How To Write Historical Thrillers - Some Tips On Getting Started
Let’s face it. We all love a great thriller!
Some of us are drawn in by the mind-bending complexity of the plot, while others live and breathe for the high-octane action that keeps you turning the pages.
But how do you get started on writing your own historical thriller?
Well, the basic rules of premise, plot and characters apply, as they would in any novel — see my post: Writing Historical Fiction Based on True Stories. But there are particular challenges for writers of historical thrillers and I will take you through some of those issues now.
Decide on a premise for your historical thriller
Think big to create apprehension and suspense for the reader. Here are five examples:
- The doomsday premise: What could be more devastating than the end of the world? Nuclear apocalypse features in Stallion Gate by Martin Cruz Smith, and is a theme lurking in John le Carré’s thrillers. Or try natural disasters, like Pompeii.
- The science and technology premise (aka, new secret weapon). Keep it plausible for the period, or use a time slip in the novel. My thrillers, like The Wolfsberg Deception, play on this fear – a technology that gives the enemy the upper hand, changing our lives forever.
- The ‘What if …’ premise uses an alternative history to create tension in the thriller. Consider Fatherland by Robert Harris. England has lost the war and the Nazis rule all of Europe. That’s fearful enough, but Harris takes things a step further by introducing a dogged detective and a crime that turns out to be a much larger conspiracy.
- The conspiracy premise is great for any thriller, but you need a strong character to move the plot along. The lone detective struggling against the system is a classic formula.
- The ‘mission impossible’ premise: The odds of the hero succeeding are miniscule, and certain death creates the tension. It sounds like a cliché, but it works. Cussler uses it to great effect in his stories. Introduce unusual settings and characters to bring a new angle.
The reader has to buy-in to your characters, and your writing must generate an emotional connection to the story. Readers want to root for the hero or heroine, and despise the villain.
Let’s deal with the hero
The hero has to be outwardly indestructible and resourceful to the last (think James Bond, the Daniel Craig version), but with a character flaw that creates empathy.
In my thrillers, the hero is Major Danny Nash of the Secret Intelligence Service.
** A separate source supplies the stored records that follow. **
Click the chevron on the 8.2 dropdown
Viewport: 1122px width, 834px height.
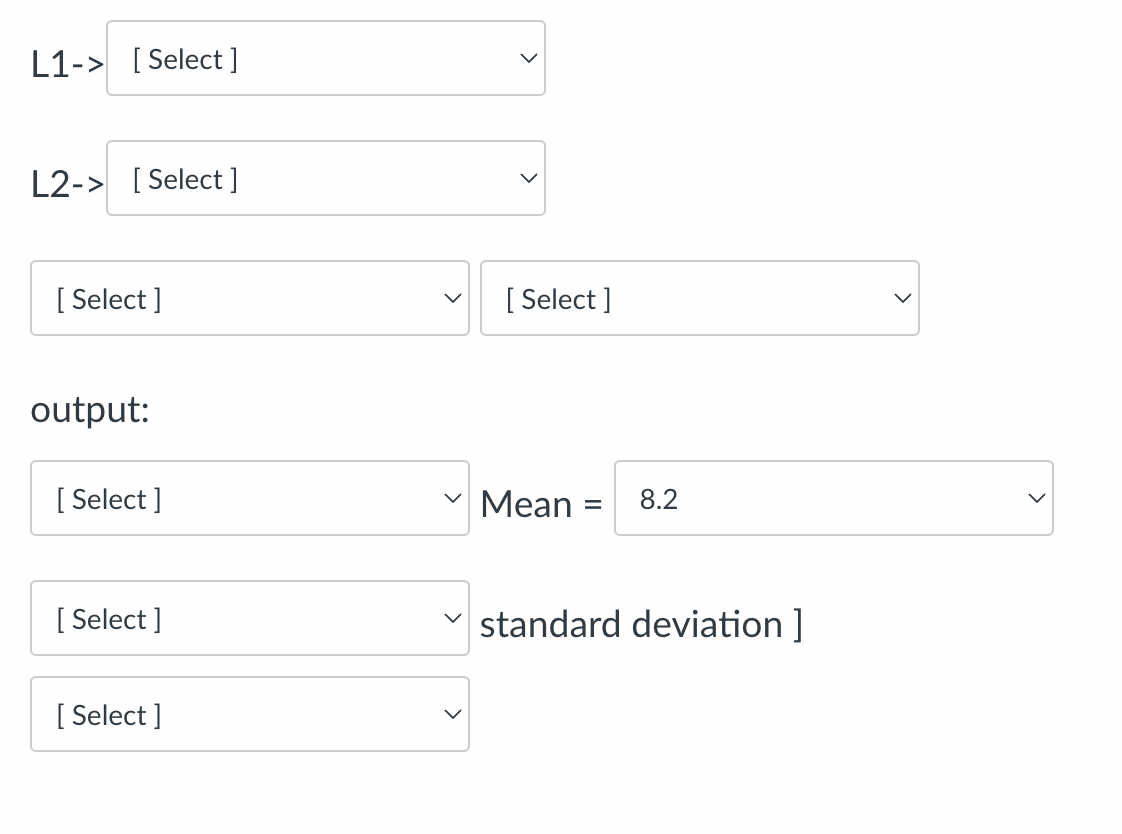(x=1036, y=498)
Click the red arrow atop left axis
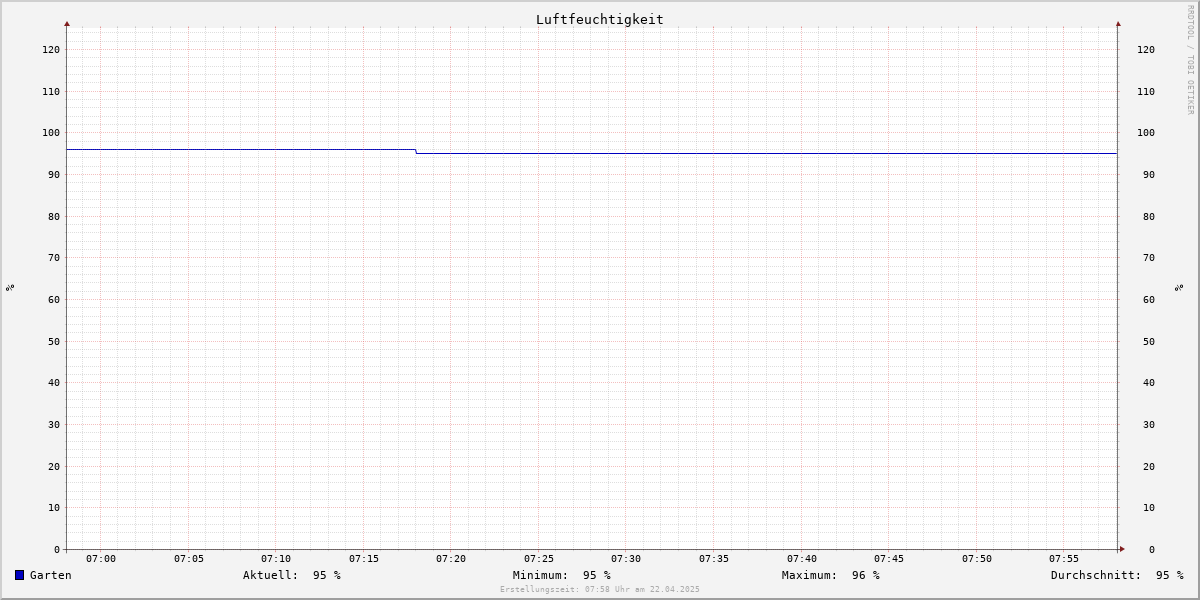Viewport: 1200px width, 600px height. coord(67,23)
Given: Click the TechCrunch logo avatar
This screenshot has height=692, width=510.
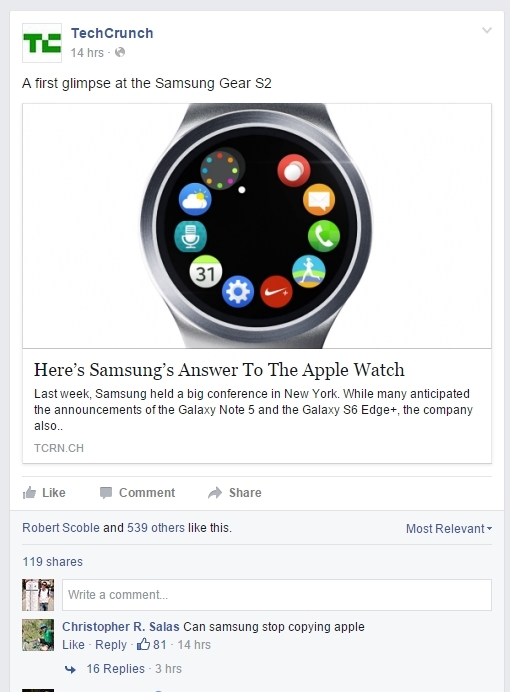Looking at the screenshot, I should 42,43.
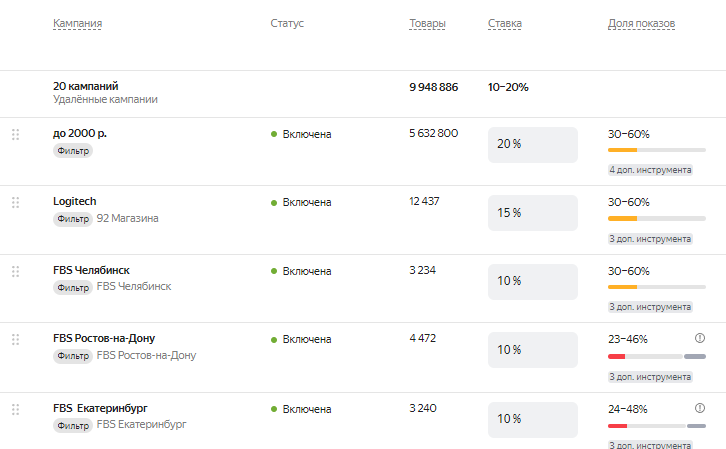Sort by Товары column header
The height and width of the screenshot is (449, 726).
[x=428, y=23]
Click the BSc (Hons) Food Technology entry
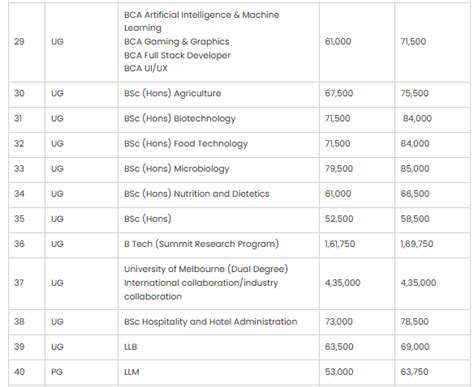 [x=186, y=144]
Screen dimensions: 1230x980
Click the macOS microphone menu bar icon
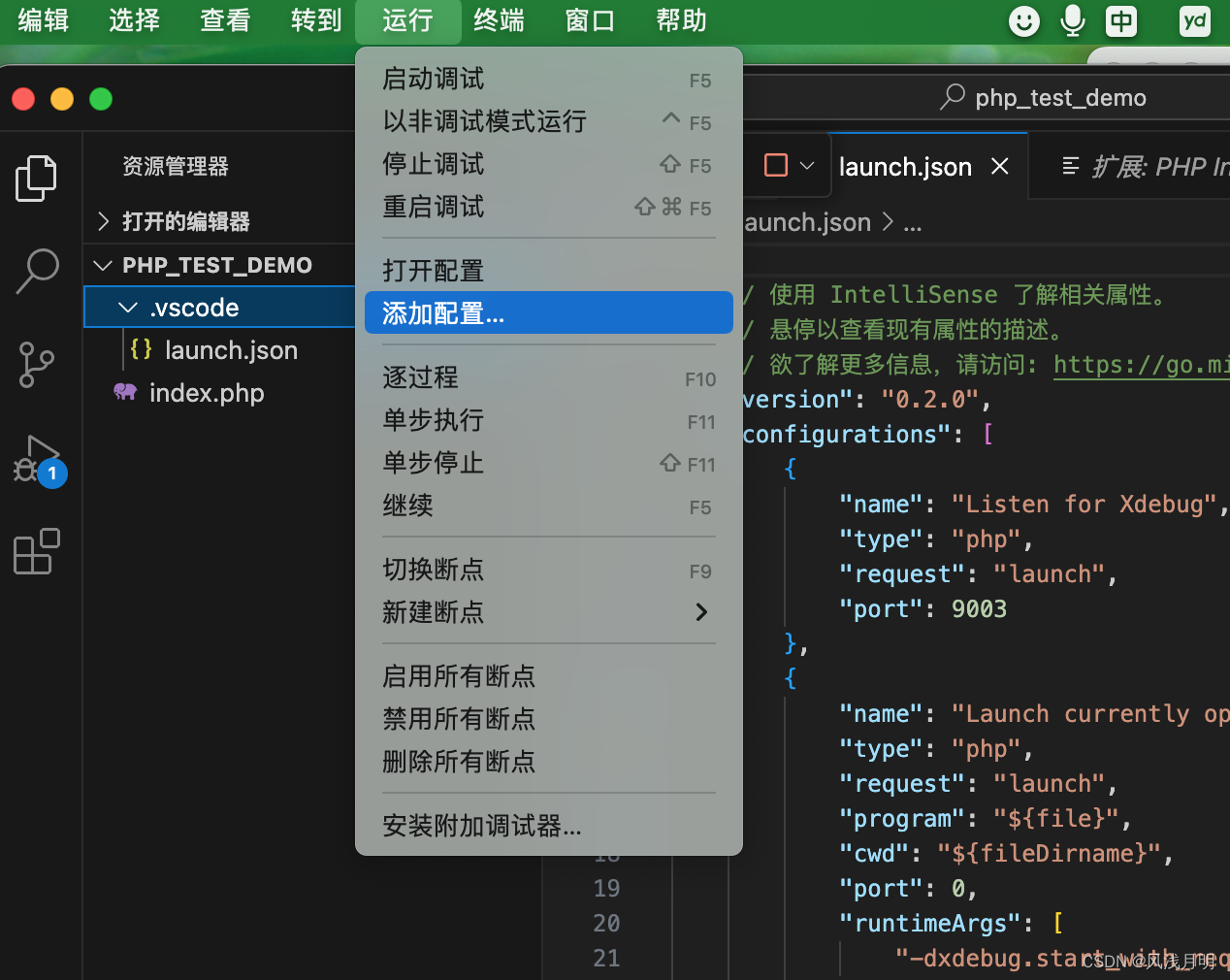point(1072,20)
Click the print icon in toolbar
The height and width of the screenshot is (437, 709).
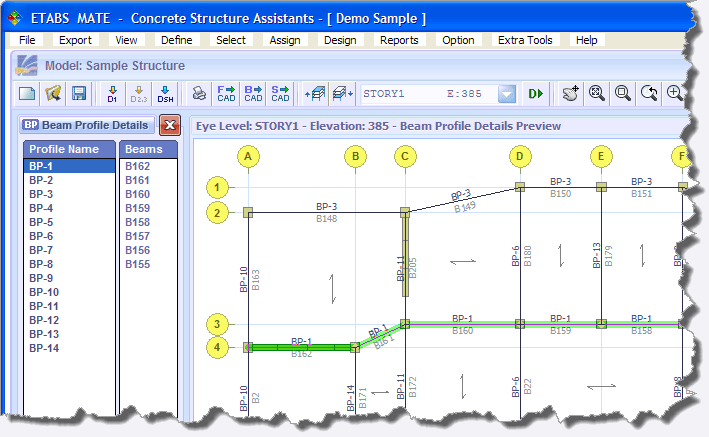(x=199, y=93)
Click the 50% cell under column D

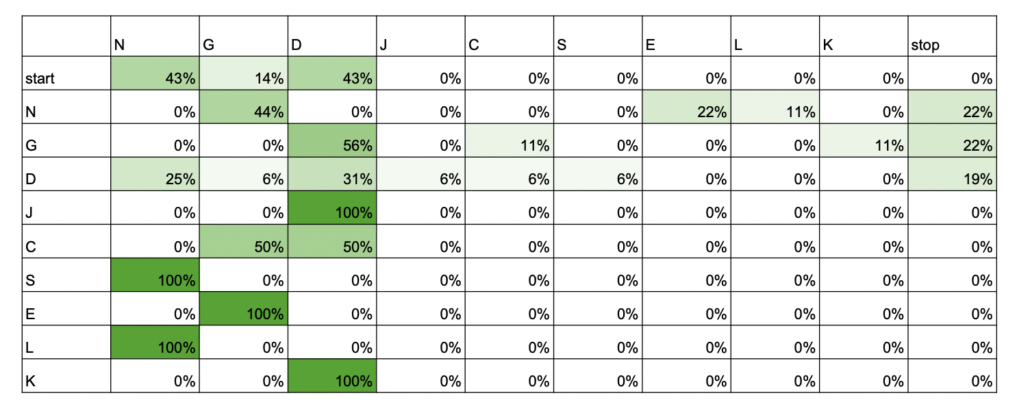pos(332,246)

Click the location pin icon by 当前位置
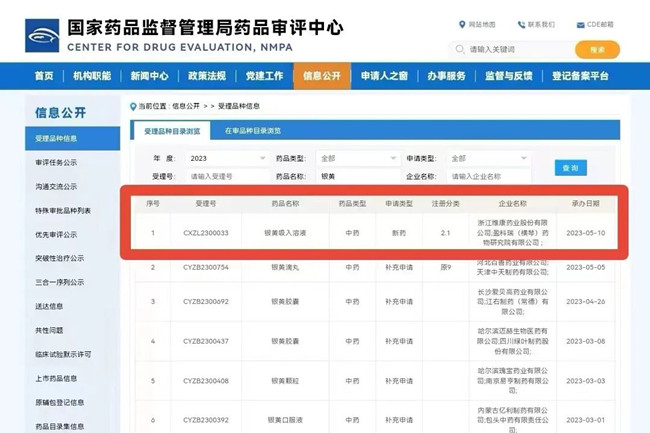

He is as tough as they come, but he has a weakness – he’s in love with Emily Sinclair, the daughter of the head of British Intelligence, and is scared of committing to a relationship.
The point is to show your reader the human frailty behind the ‘tough guy’ persona of your character.
What about the villain?
The best villains are ice-cold, without feeling. That’s why we love to hate Darth Vader in Star Wars. But, you also need to test the hero by making the villain his equal, and resourceful in the most devious of ways.
The suspense is even greater when the villain has a stronger personality, and therefore an initial advantage. For example, the sophisticated Hannibal Lecter versus the trainee FBI agent, Clarice Starling, in The Silence of the Lambs by Thomas Harris. Characters need to evolve, and Clarice Starling eventually becomes Lecter’s equal, at least in terms of tenacity.
Of course, you need to make the villain fit the period of your historical novel. So, for the Cold War novel, a state-sponsored assassin with the weapons of the day is very plausible. Jack the Ripper, the Victorian-age serial killer, is often portrayed as a mysterious aristocrat with surgical skills — a psychopathic killer, but with basic primeval drivers.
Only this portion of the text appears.